A Holocaust survivor on seeing the violent rally in Charlottesville: “It really hurts”

Impact

Alfred Munzer survived the Holocaust by hiding, living with a Dutch-Indonesian family who risked everything to take him in. His parents and two sisters all wound up in Nazi concentration camps — only his mother survived.

For Munzer, seeing the news of a violent gathering of white supremacists and neo-Nazis in Charlottesville, Virginia, on Saturday carried a particular kind of pain.

“To see people carrying Nazi flags, it’s frightening. It’s also saddening,” Munzer said in a phone call with Mic on Tuesday. “Because it really means that the terrible lessons of the Holocaust haven’t been learned.”

“It took a really long time to understand.”

Munzer was born in the Netherlands in 1941, to parents Simcha and Gisele, Jewish immigrants who had come to Holland from Eastern Europe in the early 1930s, just as Adolf Hitler was coming to power in Germany.

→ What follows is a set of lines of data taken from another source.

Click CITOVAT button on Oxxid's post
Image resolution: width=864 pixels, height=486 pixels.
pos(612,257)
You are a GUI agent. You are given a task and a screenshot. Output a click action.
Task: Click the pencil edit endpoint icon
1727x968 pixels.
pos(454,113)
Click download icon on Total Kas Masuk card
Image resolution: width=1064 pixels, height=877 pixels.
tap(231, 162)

Holland had been invaded in 1940, so Munzer was born under Nazi occupation. He was less than a year old when Jewish men in the Netherlands began to receive orders to report to Nazi labor camps. That’s when his family decided to go into hiding.

Alfred Munzer

The family decided to split up “as a form of insurance,” Munzer said. His sisters, Eva and Leah, were sent to live with a “very religious Catholic woman,” and his parents went to hide in a psychiatric hospital. Munzer was at first put in the care of a family friend, but when she got too nervous after run-ins with Nazis, he was sent to live with her ex-husband, Tolé Madna, who was from Indonesia.

The Madna family adopted Munzer as their own — especially Mima Saïna, the family’s nanny and housekeeper, who became Munzer’s surrogate mother. Munzer said Saïna would walk for miles to get milk for him; he wasn’t allotted any rations because he was living there illegally.

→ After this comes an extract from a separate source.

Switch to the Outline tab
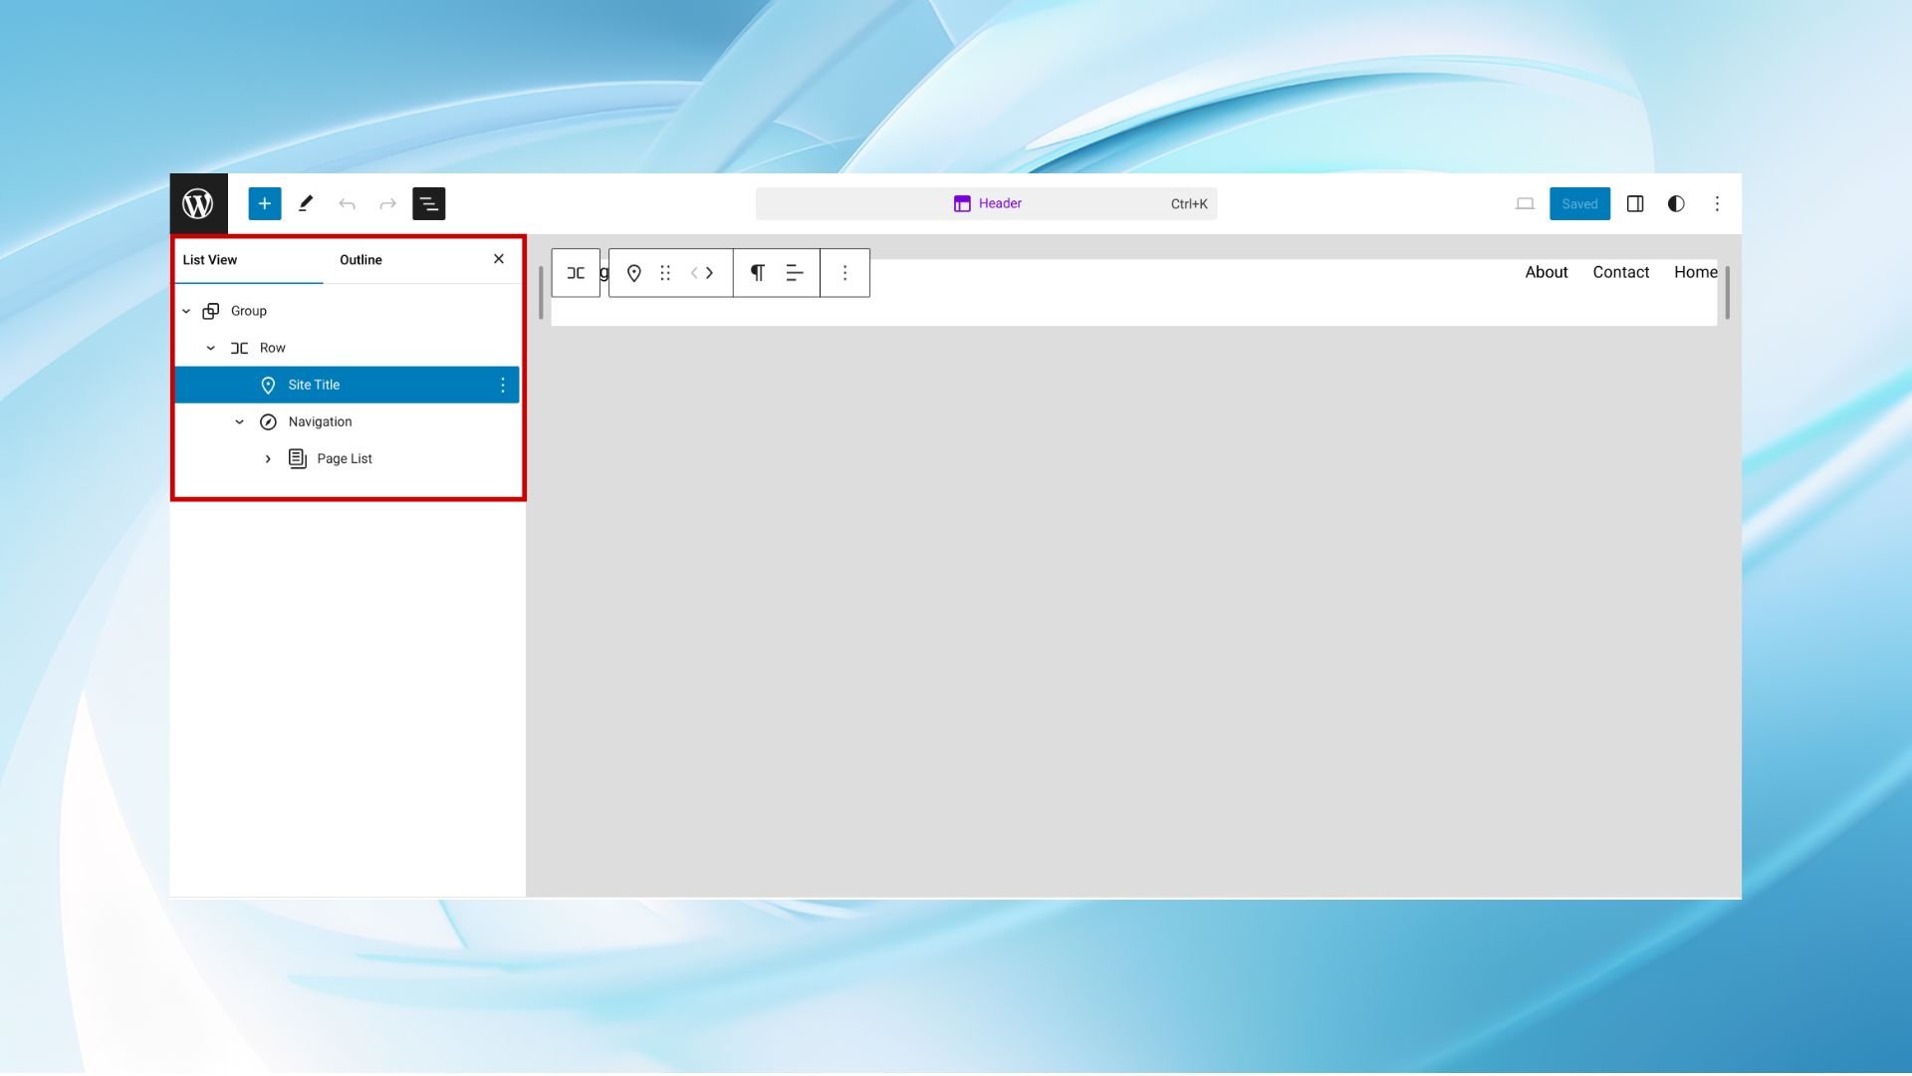The image size is (1912, 1076). point(360,260)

“I was told I slept in [Saïna’s] bed every night,” Munzer said, adding that “she had a knife under her pillow, vowing to kill any Nazi” who came for him.

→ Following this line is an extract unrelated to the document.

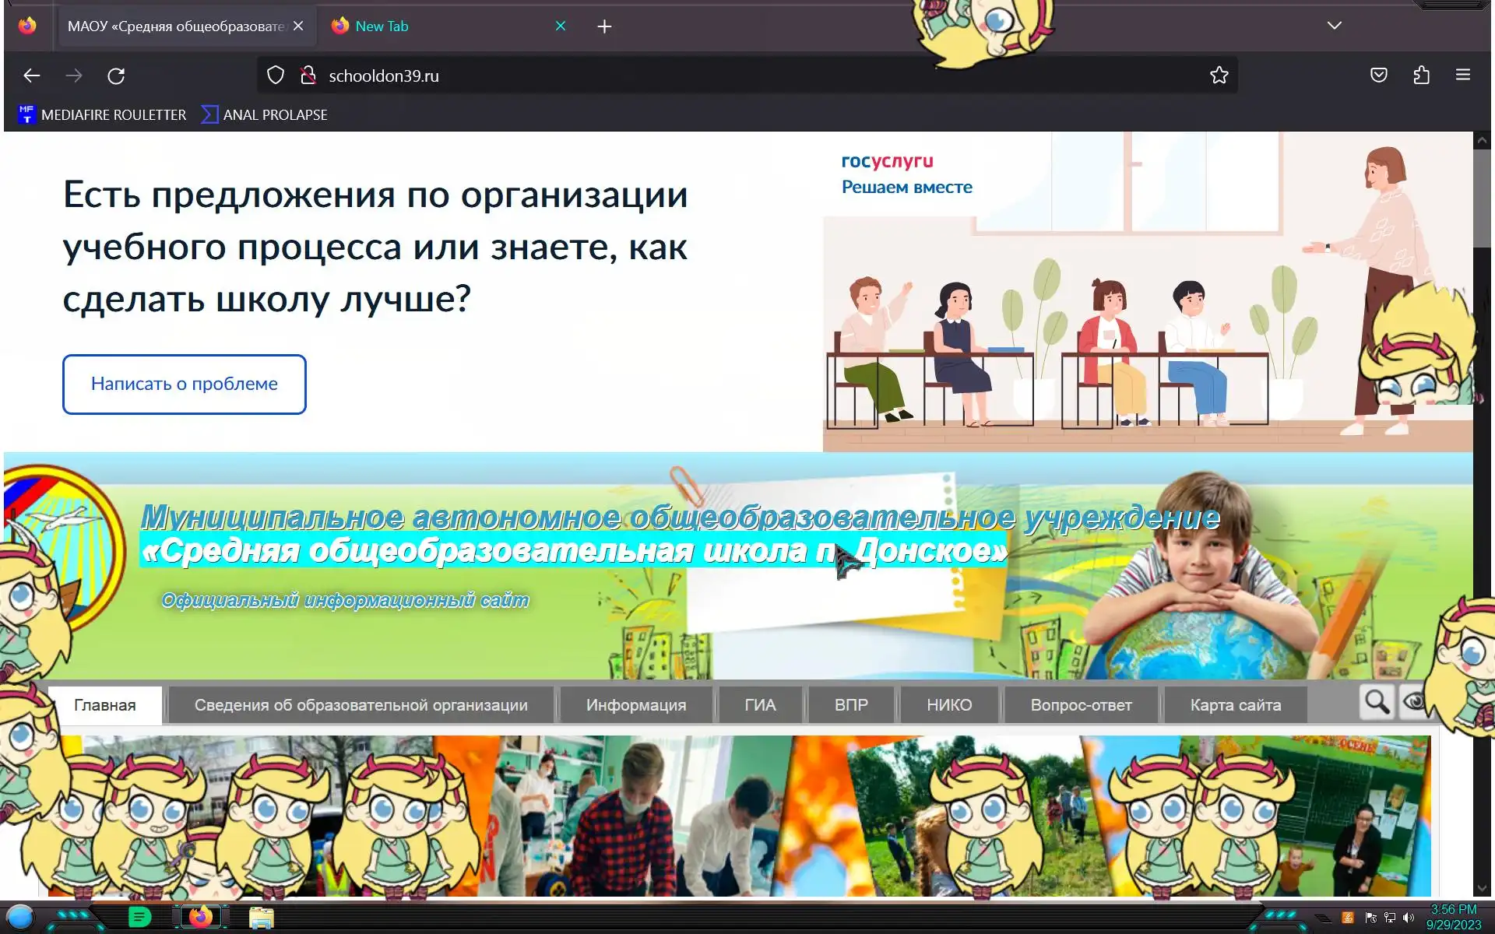
Task: Open the Pocket save icon
Action: [1378, 75]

Still, it was clear even to Munzer as a child that he was in danger. Some of his earliest memories, he said, are of being hidden in the basement while the house was being searched.

Alfred Munzer

Munzer survived the Holocaust hidden in the Madnas’ home, but his sisters, mother and father were all rounded up and sent to Nazi concentration camps. His sisters were killed at Auschwitz. His father survived to see the camps liberated by Allied soldiers, but died two months later.

Of his immediate family, only Munzer’s mother survived. His memories of being reunited with her after the war were that he was crying, refusing to sit on her lap “because she was a complete stranger.”

In 1958, Munzer and his mother immigrated to the United States.

“My mother and I left Europe to get as far away as possible from the memories of the Holocaust, all the losses,” he said.

“It took really a long time to understand” what had happened to his family during the Holocaust, Munzer said. He began to ask his mother for stories — to hear from her and her friends who survived about the ways people coped with the horrors of genocide.

Munzer went on to medical school, became a pulmonologist and later president of the American Lung Association. He settled in Washington, D.C., with his husband, Joel. He volunteers at the United States Holocaust Memorial Museum, where he tells his story to visitors.

“We really never expected that we would confront the same hate in the U.S.”

As a survivor of the Holocaust, Munzer said Saturday’s events in Charlottesville were alarming. “We really never expected that we would confront the same hate in the U.S. — that’s what we were running away from,” he said.

But in past year, as reports of anti-Semitic incidents are on the rise — and in the wake of the disturbing display of racism and anti-Semitism in Charlottesville — Munzer said he is scared.

He said the scene at the “Unite the Right” rally — the signs, the marchers with Nazi flags, the deadly violence — shows that “the same seeds of prejudice, discrimination, hatred that ended up leading to murder” in his youth are here too. For him — and other Holocaust survivors he knows, many of whom are older with clearer memories than him — the news from Charlottesville was painful.

“It really hurts,” Munzer said.

Still, he said, there are ways to combat hate — and it requires leadership that condemns hatred and bigotry: “I really expect our leaders to speak up and stand up for what is right ... without being prompted.”

Ordinary people can also make a difference, as is clear from Munzer’s own story. “Even when surrounded by hate,” he said, regular people can, and should, do the right thing.

“That was certainly true for the Madma family,” he said, “and frankly, if there had been a thousand times as many [like them], the Holocaust wouldn’t have happened.”